Lanlan listens. Then she has to go get Bailey, who we can hear on the monitor is definitely awake, in fact jumping up and down in his crib like it’s a trampoline.

 

— It’s not fair, says Lizzy. It’s not fair that Wendy’s adopted from China and speaks Chinese, while nobody even knows what I am or where I came from. I hate being soup du jour.

And one day when she’s picking cookie crumbs out of the family-room rug, she suddenly looks up and says: — It’s probably how come my real mother abandoned me, don’t you think it’s how come?

— No, says Mom. I think she left you at the church because she loved you and knew she couldn’t parent you.

LIZZY / 
It was like some present she popped out of her pocket all wrapped up but that you know she didn’t wrap herself. It was like something she picked up prewrapped, like some bottle of perfume she was going to give to the school principal at Christmas.
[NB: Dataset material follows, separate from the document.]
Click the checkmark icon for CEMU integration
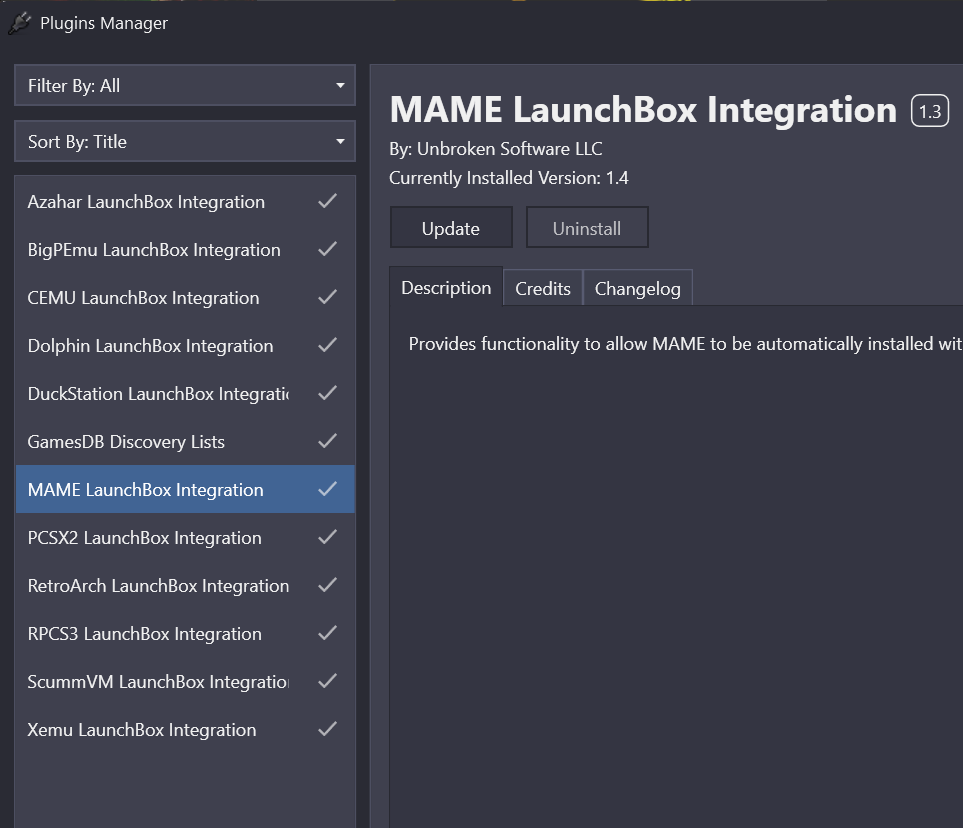 (x=327, y=297)
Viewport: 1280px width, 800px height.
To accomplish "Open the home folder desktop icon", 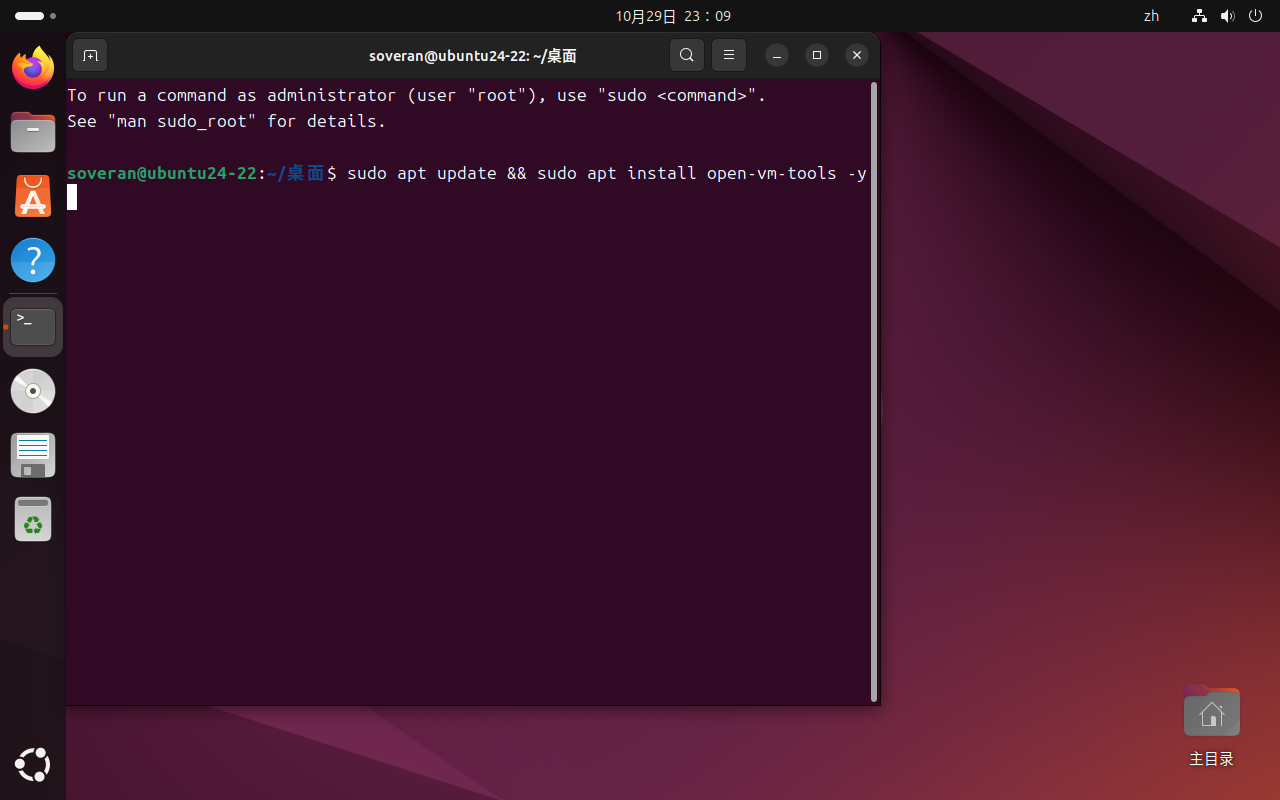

— You’re just saying that! I said. How do you know? You’re just saying what it says in the adoption books you should say.

— You asked me what I thought, not what I knew.

— I could tell by the way you said ‘parent’ like that. That is like straight out of a book.

— And what should I have said?

— ‘Take care of.’ That’s what normal people say. My real mother knew she ‘couldn’t take care of me.’

— We try to say ‘birth mother.’ Because I’m your real mother too. Both your mothers are real mothers.

— That’s like out of a book too!

— It is not out of a book, said Dad, walking by. — It’s out of the adoption video.

Then he left.

— Carnegie Wong! said Mom. Please come back here!

But he had something to do in the basement. It was like the basement was his burrow, and he was a burrower, which he would actually admit if you asked him. I knew that because once I did, and he said he was by nature and long practice, like most men, shameless in this regard.

WENDY / 
Anyway, he’s calmed Lizzy down a little, Mom just wishes she could talk like Dad sometimes. But she can’t, it’s like her mouth just doesn’t move that way, I know because in that way I’m just like Mom. Even if she isn’t my birth mother, I’m like her anyway.

LIZZY / 
— And why should I learn Chinese when I might not even be Chinese? I said.

— You’re right, it’s not fair, Mom said, chopping up carrots for Bailey; she was always making these little containers of chopped vegetables and fruit and cheese. — You’re right, and you don’t have to learn Chinese if you don’t want to. Although it’s hard for a lot of people to say where they came from, they come from so many different places. Like me, I come from a lot of different countries. I don’t have a simple label, like German American or Scotch-Irish American. I’m soup du jour, too.

— Yeah, but it doesn’t matter as much because you’re white and not adopted. Nobody wonders where you’re from, nobody asks you.

— Well, I wonder myself.

— It’s different, I said. Because if you don’t want to wonder, you don’t have to.

— Do people ask you where you’re from?

WENDY / 
Mom means well when she says that, I can tell. She really does. Like she stops her chopping and looks at Lizzy and her whole face is so sorry, if I had any stones in my pocket, I would give her some.

But Lizzy doesn’t get whether people mean well, she just hears their words.

LIZZY / 
— What do you think! I said. I’m like the only kid in my class who’s soup du jour, do you realize that? The only one.

— Don’t let them get to you, Liz, Mom said. Do you see that you let them get to you? You just have to ignore them. And what about that Monique Watson? Isn’t she from someplace?